TASK TO COMPLETE: Copy out the listing below word for word, keeping every line.

==== MATERIAL FOR THE TASK

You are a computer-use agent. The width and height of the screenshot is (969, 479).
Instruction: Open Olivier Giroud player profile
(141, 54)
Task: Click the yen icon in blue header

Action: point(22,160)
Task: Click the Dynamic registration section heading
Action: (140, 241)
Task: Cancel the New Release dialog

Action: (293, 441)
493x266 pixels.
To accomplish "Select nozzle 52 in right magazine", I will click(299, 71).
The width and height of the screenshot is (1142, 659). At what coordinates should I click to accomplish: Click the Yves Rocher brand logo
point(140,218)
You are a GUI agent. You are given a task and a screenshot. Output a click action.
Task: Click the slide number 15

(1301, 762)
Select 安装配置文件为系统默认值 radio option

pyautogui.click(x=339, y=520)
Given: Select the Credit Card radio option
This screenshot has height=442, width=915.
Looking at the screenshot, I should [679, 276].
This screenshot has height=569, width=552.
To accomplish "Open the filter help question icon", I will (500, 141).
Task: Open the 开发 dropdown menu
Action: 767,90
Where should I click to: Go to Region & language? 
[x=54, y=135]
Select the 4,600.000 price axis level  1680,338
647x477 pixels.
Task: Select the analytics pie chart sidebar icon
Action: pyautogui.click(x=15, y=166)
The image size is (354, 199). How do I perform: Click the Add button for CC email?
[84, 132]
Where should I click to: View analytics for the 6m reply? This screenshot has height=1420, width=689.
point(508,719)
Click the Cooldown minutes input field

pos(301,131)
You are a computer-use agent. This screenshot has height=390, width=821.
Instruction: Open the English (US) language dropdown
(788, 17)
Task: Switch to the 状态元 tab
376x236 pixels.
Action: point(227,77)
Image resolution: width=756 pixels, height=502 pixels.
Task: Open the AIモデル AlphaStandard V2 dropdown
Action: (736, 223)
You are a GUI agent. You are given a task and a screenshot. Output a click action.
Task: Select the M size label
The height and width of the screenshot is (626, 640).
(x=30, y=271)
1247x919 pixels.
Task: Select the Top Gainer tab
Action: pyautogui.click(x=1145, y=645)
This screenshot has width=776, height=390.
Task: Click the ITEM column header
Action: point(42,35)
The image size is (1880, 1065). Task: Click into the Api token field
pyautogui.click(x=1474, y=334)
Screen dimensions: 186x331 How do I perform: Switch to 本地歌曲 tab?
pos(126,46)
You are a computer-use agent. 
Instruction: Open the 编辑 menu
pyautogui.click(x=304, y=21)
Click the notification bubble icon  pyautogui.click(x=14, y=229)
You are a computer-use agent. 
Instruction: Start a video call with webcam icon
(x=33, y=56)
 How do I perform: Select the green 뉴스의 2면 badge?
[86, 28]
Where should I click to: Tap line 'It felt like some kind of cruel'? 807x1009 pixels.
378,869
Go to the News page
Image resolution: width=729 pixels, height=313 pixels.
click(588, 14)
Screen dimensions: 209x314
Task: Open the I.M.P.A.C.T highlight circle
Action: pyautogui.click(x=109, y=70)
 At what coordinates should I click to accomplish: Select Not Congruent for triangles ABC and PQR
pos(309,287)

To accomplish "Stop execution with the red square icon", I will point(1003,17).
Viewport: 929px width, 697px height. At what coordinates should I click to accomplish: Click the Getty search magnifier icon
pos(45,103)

========

RESPONSE FOR THIS EXERCISE:
You are a computer-use agent. The width and height of the screenshot is (969, 479).
Instruction: Open Olivier Giroud player profile
(141, 54)
Task: Click the yen icon in blue header

Action: point(22,160)
Task: Click the Dynamic registration section heading
Action: (140, 241)
Task: Cancel the New Release dialog

Action: (293, 441)
493x266 pixels.
To accomplish "Select nozzle 52 in right magazine", I will click(299, 71).
The width and height of the screenshot is (1142, 659). At what coordinates should I click to accomplish: Click the Yves Rocher brand logo
point(140,218)
You are a GUI agent. You are given a task and a screenshot. Output a click action.
Task: Click the slide number 15

(1301, 762)
Select 安装配置文件为系统默认值 radio option

pyautogui.click(x=339, y=520)
Given: Select the Credit Card radio option
This screenshot has height=442, width=915.
Looking at the screenshot, I should [679, 276].
This screenshot has height=569, width=552.
To accomplish "Open the filter help question icon", I will (500, 141).
Task: Open the 开发 dropdown menu
Action: 767,90
Where should I click to: Go to Region & language? 
[x=54, y=135]
Select the 4,600.000 price axis level  1680,338
647x477 pixels.
Task: Select the analytics pie chart sidebar icon
Action: pyautogui.click(x=15, y=166)
The image size is (354, 199). How do I perform: Click the Add button for CC email?
[84, 132]
Where should I click to: View analytics for the 6m reply? This screenshot has height=1420, width=689.
point(508,719)
Click the Cooldown minutes input field

pos(301,131)
You are a computer-use agent. This screenshot has height=390, width=821.
Instruction: Open the English (US) language dropdown
(788, 17)
Task: Switch to the 状态元 tab
376x236 pixels.
Action: point(227,77)
Image resolution: width=756 pixels, height=502 pixels.
Task: Open the AIモデル AlphaStandard V2 dropdown
Action: (736, 223)
You are a GUI agent. You are given a task and a screenshot. Output a click action.
Task: Select the M size label
The height and width of the screenshot is (626, 640).
(x=30, y=271)
1247x919 pixels.
Task: Select the Top Gainer tab
Action: pyautogui.click(x=1145, y=645)
This screenshot has width=776, height=390.
Task: Click the ITEM column header
Action: point(42,35)
The image size is (1880, 1065). Task: Click into the Api token field
pyautogui.click(x=1474, y=334)
Screen dimensions: 186x331 How do I perform: Switch to 本地歌曲 tab?
pos(126,46)
You are a computer-use agent. 
Instruction: Open the 编辑 menu
pyautogui.click(x=304, y=21)
Click the notification bubble icon  pyautogui.click(x=14, y=229)
You are a computer-use agent. 
Instruction: Start a video call with webcam icon
(x=33, y=56)
 How do I perform: Select the green 뉴스의 2면 badge?
[86, 28]
Where should I click to: Tap line 'It felt like some kind of cruel'? 807x1009 pixels.
378,869
Go to the News page
Image resolution: width=729 pixels, height=313 pixels.
click(588, 14)
Screen dimensions: 209x314
Task: Open the I.M.P.A.C.T highlight circle
Action: pyautogui.click(x=109, y=70)
 At what coordinates should I click to accomplish: Select Not Congruent for triangles ABC and PQR
pos(309,287)

To accomplish "Stop execution with the red square icon", I will point(1003,17).
Viewport: 929px width, 697px height. At what coordinates should I click to accomplish: Click the Getty search magnifier icon
pos(45,103)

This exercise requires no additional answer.